2.1 模型的建立及處理方案 所有小鼠隨機(jī)分為對(duì)照(control, CTL)組、阿霉素腎病(adriamycin neph-ropathy, ADR)組、白蛋白過載阿霉素腎病組(ADR+BSA組)和白蛋白過載阿霉素腎病辛伐他汀(simvastatin, SIMV)治療組(ADR+BSA+SIMV組)，每組各8只。根據(jù)前期研究方法復(fù)制阿霉素腎病小鼠模型[5]及白蛋白過載阿霉素腎病小鼠模型[6]。第2周末，ADR組及ADR+BSA組一次性尾靜脈注射阿霉素(10.5 mg/kg)，其余以生理鹽水代替。第6周末，ADR+BSA組腹腔注射牛血清白蛋白(10 mg/g體重，5次/周，共4周)，其余3組用生理鹽水代替。ADR+BSA+SIMV組在ADR+BSA組相同干預(yù)方式基礎(chǔ)上，建模4周起每天給予辛伐他汀(10 mg/kg)灌胃，共8周，其余以等量生理鹽水替代，于注射阿霉素后第12周末結(jié)束實(shí)驗(yàn)，實(shí)驗(yàn)周期為14周。2.2 24 h尿蛋白的定量測(cè)定 第0、2、6、10、14周末應(yīng)用小鼠代謝籠收集小鼠24 h 尿液，考馬斯亮藍(lán)法檢測(cè)24 h 尿蛋白定量。

2.3 血清生化指標(biāo)檢測(cè) 于第14周末收集小鼠血清，全自動(dòng)生化分析儀(Dimension Rxl)直接法檢測(cè)小鼠血清總膽固醇(total cholesterol，TC)、白蛋白(albumin，ALB)、肌酐(creatinine，Cr)、低密度脂蛋白膽固醇(low-density lipoprotein cholesterol，LDL-C)和高密度脂蛋白膽固醇(high-density lipoprotein cholesterol，HDL-C)水平。

2.4 光鏡和電鏡觀察腎組織的病理學(xué)改變 各組腎組織常規(guī)固定、脫水、石蠟包埋及切片(厚度3 μm)后行HE和PAS染色。
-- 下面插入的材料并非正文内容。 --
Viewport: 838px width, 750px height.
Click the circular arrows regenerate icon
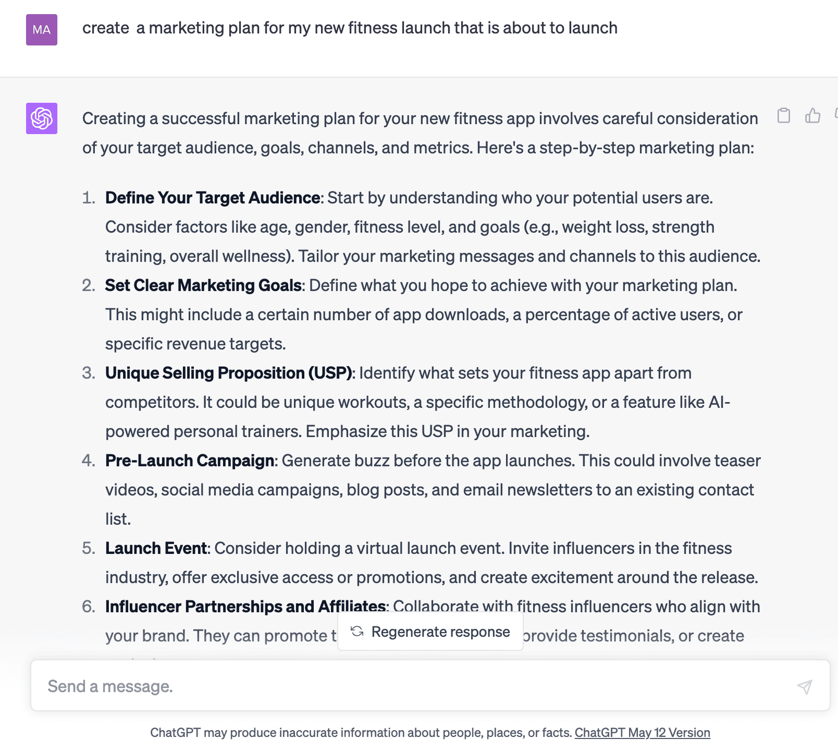(x=357, y=632)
根據(jù)文獻(xiàn)[7]，統(tǒng)計(jì)腎小球硬化指數(shù)(glomerulosclerotic index，GSI)。取腎組織約1 mm×1 mm×1 mm用3%戊二醛固定，經(jīng)染色、脫水、浸透、包埋等步驟后，應(yīng)用Hitachi透射電鏡進(jìn)行觀察。

2.5 酶比色法和油紅O檢測(cè)腎組織膽固醇 按總膽固醇測(cè)試盒說明書利用酶比色法檢測(cè)腎組織勻漿上清總膽固醇，計(jì)算出相應(yīng)膽固醇含量。油紅O染色是將新鮮腎組織制成15 μm厚的冰凍切片，經(jīng)過固定、染色、60%異丙醇漂洗、蘇木素復(fù)染等步驟后，甘油明膠封片，光鏡下觀察脂質(zhì)沉積。

2.6 Real-time PCR檢測(cè)IL-1β、TGF-β1和低密度脂蛋白受體(low density lipoprotein receptor,LDLr)的mRNA水平 RNA提取及逆轉(zhuǎn)錄等具體方法均按操作說明進(jìn)行。用于real-time PCR擴(kuò)增的引物序列見表1。

表1 引物序列

2.7 免疫組織化學(xué)法檢測(cè)IL-17和IL-1β的蛋白表達(dá) 腎臟石蠟切片經(jīng)常規(guī)脫蠟、水化、抗原修復(fù)、封閉內(nèi)源性過氧化物酶、山羊血清封閉后，滴加對(duì)應(yīng)抗體，4 ℃孵育過夜，滴加Ⅱ抗，顯微鏡控制下 DAB 顯色。封片后采集圖片。

2.8 ELISA 法檢測(cè)腎組織勻漿上清的IL-17濃度 取腎組織勻漿液上清，按照小鼠 IL-17 ELISA 試劑盒操作步驟，計(jì)算小鼠腎組織勻漿上清IL-17質(zhì)量濃度。

3 統(tǒng)計(jì)學(xué)處理

用GraphPad 5.01統(tǒng)計(jì)軟件進(jìn)行分析。統(tǒng)計(jì)值采用均數(shù)±標(biāo)準(zhǔn)差(mean±SD)表示，多組間比較采用單因素方差分析(one-way ANOVA)，以P<0.05為差異有統(tǒng)計(jì)學(xué)意義。

結(jié) 果

1 24小時(shí)尿蛋白定量

ADR組小鼠自實(shí)驗(yàn)6周開始較對(duì)照組出現(xiàn)蛋白尿，6～14周尿蛋白均較對(duì)照組增高(P<0.01)；ADR+BSA組小鼠6周以后出現(xiàn)尿蛋白較其余各組顯著升高(P<0.01)，并持續(xù)到實(shí)驗(yàn)結(jié)束；ADR+BSA+SIMV組小鼠尿蛋白水平較對(duì)照組增高(P<0.01)，但低于ADR+BSA組，見圖1。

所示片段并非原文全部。